McLaren's Daniel Ricciardo added: "Ultimately if Michael wants to stay, then he should stay. I don't think one event should be the picture of everything."
There is the possibility that Masi stays in the FIA, but in a different role and away from the Race Director spotlight.
How does this affect Hamilton?
There have been very positive updates regarding Hamilton and him returning in F1 2022 recently.
He has returned to the public eye for the first time since Abu Dhabi with a social media post reading "I'm back". He has returned to the Mercedes factory, completing simulator work and meeting with engineers. He is also confirmed to be taking part in the launch of Mercedes' car this Friday, February 18.
Yet still, it is not 100% confirmed that Hamilton will be suiting up come the start of the season and still, the outcome of the FIA's inquiry is believed to be central to resolving his F1 future.
Hamilton, like all drivers, was due to speak to the FIA before they released their findings.
What do Mercedes want?
Angered, stunned and dismayed by the sequence of events which led to Hamilton losing the world title to Verstappen on the season's final lap, Mercedes are also very keen for F1 changes.
Their initial protest of the race results to stewards was dismissed, leading to Mercedes then lodging an intention to take the case to the FIA's International Court of Appeal. They ultimately decided not to proceed down that route, but only after talks with the FIA and the promise from the governing body that it would initiate a full review into what happened.

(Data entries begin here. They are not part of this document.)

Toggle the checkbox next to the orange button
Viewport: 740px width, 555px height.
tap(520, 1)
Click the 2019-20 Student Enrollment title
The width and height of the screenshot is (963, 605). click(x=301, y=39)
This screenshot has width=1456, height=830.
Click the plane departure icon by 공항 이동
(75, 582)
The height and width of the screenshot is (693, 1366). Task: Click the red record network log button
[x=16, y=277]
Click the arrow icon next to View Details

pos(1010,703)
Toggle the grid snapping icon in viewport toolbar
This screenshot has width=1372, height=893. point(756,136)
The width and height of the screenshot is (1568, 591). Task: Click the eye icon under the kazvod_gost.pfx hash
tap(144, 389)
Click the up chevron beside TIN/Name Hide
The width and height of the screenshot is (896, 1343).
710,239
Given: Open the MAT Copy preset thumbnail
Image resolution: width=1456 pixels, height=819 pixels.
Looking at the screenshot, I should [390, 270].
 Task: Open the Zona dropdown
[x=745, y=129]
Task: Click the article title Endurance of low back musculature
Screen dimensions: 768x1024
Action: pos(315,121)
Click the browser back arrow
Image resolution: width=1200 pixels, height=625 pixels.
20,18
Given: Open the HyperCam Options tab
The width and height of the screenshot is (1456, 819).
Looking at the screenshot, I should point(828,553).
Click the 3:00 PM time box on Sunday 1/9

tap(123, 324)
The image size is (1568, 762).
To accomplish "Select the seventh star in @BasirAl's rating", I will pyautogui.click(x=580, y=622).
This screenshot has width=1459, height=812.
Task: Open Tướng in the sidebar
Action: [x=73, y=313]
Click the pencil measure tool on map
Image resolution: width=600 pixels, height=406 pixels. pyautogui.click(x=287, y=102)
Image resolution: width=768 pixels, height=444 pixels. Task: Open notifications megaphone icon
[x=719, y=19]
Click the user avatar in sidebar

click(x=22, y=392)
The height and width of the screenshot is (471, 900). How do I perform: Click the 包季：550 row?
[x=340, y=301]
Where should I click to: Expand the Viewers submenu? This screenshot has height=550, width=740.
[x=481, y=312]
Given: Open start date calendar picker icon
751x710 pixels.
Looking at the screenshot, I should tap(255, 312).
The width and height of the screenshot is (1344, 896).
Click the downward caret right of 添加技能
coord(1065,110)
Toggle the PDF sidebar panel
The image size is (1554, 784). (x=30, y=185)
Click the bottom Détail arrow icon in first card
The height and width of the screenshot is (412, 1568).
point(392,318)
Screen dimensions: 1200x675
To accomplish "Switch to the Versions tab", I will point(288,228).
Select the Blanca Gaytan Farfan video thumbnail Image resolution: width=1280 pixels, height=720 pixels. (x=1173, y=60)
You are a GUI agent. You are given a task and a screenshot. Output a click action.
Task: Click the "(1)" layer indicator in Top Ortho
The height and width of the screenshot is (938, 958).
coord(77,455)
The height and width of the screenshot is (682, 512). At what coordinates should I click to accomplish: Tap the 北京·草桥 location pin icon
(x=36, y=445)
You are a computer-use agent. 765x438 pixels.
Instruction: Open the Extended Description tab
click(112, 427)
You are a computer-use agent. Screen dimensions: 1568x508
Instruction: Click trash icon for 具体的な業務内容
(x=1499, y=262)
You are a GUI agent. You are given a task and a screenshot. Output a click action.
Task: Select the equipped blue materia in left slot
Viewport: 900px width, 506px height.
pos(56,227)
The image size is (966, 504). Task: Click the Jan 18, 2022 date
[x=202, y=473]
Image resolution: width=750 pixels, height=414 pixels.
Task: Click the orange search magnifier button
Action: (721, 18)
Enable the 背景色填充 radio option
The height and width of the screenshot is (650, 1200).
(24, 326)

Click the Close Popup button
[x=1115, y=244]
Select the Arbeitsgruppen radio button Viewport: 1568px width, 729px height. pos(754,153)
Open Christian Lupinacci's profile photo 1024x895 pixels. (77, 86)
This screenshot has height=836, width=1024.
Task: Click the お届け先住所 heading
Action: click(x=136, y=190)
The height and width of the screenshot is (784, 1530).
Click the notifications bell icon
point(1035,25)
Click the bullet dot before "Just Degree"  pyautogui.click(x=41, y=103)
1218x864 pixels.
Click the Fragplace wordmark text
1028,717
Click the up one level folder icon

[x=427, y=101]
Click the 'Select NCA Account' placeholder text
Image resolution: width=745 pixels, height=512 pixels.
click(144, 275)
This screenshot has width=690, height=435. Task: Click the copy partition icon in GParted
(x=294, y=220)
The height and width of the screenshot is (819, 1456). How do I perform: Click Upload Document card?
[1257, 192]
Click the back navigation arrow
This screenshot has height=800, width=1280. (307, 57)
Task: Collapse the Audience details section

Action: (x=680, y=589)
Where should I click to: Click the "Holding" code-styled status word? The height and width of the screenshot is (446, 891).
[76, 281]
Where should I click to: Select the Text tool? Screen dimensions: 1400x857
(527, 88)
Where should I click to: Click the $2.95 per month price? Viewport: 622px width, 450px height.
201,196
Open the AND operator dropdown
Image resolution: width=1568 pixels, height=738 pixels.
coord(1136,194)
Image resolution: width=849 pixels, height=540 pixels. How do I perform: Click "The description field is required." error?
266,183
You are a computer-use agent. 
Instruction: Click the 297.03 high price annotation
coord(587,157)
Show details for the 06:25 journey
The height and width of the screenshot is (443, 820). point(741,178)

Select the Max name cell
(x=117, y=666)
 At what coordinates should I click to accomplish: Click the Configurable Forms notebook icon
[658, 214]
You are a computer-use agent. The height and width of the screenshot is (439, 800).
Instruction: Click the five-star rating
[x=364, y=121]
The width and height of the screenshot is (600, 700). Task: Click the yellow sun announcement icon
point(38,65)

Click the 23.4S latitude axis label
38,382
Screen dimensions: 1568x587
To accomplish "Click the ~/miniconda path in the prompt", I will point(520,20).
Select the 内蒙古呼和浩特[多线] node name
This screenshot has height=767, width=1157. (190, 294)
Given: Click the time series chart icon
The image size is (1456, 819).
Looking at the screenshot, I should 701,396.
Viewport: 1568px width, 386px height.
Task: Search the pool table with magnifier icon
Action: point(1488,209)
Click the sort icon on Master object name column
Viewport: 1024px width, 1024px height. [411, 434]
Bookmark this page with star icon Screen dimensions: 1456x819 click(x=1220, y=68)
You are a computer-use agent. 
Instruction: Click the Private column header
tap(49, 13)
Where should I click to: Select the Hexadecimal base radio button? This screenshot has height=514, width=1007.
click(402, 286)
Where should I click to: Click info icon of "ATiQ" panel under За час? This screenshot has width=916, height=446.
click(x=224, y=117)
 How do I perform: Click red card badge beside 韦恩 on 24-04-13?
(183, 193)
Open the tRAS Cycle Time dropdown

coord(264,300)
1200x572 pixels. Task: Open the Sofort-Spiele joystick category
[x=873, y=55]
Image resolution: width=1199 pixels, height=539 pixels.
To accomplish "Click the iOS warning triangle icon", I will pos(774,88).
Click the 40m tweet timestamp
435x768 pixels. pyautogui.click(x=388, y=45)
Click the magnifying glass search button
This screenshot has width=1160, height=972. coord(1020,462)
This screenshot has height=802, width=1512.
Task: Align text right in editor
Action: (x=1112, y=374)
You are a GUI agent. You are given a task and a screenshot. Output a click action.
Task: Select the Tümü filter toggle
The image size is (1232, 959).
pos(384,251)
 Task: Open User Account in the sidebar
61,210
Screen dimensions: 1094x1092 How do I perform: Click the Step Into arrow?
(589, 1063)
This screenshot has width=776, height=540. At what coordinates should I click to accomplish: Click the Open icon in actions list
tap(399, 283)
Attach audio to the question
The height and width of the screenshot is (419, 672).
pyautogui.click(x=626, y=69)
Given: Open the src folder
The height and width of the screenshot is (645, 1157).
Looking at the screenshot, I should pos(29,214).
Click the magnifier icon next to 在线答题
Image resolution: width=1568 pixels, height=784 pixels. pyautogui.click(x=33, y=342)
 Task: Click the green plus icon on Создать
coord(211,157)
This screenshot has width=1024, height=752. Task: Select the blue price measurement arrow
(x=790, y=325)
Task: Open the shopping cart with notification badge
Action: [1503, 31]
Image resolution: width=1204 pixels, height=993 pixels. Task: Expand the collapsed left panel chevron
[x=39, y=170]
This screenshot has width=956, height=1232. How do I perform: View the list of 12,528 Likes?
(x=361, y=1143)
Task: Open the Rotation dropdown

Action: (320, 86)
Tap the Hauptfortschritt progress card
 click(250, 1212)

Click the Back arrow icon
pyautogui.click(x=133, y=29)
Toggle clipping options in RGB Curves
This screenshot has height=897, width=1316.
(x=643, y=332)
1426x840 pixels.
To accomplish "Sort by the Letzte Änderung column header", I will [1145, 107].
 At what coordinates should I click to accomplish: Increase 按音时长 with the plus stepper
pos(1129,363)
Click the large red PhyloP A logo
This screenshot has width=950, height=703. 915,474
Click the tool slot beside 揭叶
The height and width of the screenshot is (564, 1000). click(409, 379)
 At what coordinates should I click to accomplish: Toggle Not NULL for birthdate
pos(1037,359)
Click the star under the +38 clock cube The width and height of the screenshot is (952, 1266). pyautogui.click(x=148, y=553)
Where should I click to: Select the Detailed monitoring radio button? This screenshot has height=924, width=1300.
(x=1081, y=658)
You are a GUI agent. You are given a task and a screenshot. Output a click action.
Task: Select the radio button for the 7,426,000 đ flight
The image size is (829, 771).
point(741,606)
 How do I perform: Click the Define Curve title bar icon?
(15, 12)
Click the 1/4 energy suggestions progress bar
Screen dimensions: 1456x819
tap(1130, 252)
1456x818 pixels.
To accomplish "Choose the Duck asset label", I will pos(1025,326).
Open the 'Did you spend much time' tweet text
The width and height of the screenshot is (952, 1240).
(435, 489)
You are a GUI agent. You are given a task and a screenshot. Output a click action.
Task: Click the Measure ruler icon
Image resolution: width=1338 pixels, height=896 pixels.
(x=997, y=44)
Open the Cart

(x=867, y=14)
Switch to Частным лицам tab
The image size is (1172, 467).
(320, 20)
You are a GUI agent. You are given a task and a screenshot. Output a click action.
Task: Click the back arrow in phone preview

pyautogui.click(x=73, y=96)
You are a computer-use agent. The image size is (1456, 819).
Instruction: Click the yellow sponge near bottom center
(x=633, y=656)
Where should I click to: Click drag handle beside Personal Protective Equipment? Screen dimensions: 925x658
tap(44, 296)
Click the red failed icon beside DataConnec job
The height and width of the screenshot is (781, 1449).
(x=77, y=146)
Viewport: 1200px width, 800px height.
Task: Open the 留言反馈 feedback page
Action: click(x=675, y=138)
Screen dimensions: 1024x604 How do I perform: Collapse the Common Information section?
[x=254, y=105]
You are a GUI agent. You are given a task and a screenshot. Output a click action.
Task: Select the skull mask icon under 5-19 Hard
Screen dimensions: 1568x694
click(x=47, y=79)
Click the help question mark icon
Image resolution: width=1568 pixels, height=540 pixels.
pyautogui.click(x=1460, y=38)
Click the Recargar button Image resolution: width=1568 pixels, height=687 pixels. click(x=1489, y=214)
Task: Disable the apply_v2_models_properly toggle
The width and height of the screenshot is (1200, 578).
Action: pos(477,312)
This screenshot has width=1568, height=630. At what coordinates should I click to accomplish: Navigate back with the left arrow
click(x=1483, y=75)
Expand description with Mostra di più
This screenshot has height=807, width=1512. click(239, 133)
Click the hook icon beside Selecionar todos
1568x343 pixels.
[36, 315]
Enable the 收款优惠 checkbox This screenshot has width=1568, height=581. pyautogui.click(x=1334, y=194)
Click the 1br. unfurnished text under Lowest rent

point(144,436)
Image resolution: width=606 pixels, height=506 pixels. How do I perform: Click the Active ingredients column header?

That didn't however mean that the team's feeling of injustice had lessened in any way.
Describing himself and Hamilton as feeling "disillusioned" about what had occurred, Wolff said that a "freestyle reading of the rules" by Masi around the use of the Safety Car had "robbed" Hamilton of the title.
Mercedes made very clear that the onus was now on the FIA to act and make tangible changes.
"We will hold them accountable for the actions because we cannot continue in a sport that is meant to be sport followed by entertainment and not the other way around," said Wolff.
"We are held ransom by ad-hoc decisions committed in every field, be it technical or sporting, and therefore there needs to be clear measures in place before the start of the season so every driver, every team and the fans understand what is on and what is not on."
What else is on the agenda today?
Also set to be discussed today is the potential of F1 Sprint races in 2022.
F1 and the FIA had hoped for six sprints this year, doubling the amount from last season, although the sport's three top teams - Mercedes, Red Bull and Ferrari - were thought to want an increase to the cost cap to agree to that.
With F1 not willing to budge on the budget cap, a compromise of three sprints in 2022 has instead been offered. F1 needs at least eight of the 10 teams to agree on that for that change to be made to the calendar.
The F1 Commission meeting is taking place amid launch season, while the first pre-season test for the all-new cars is just over a week away.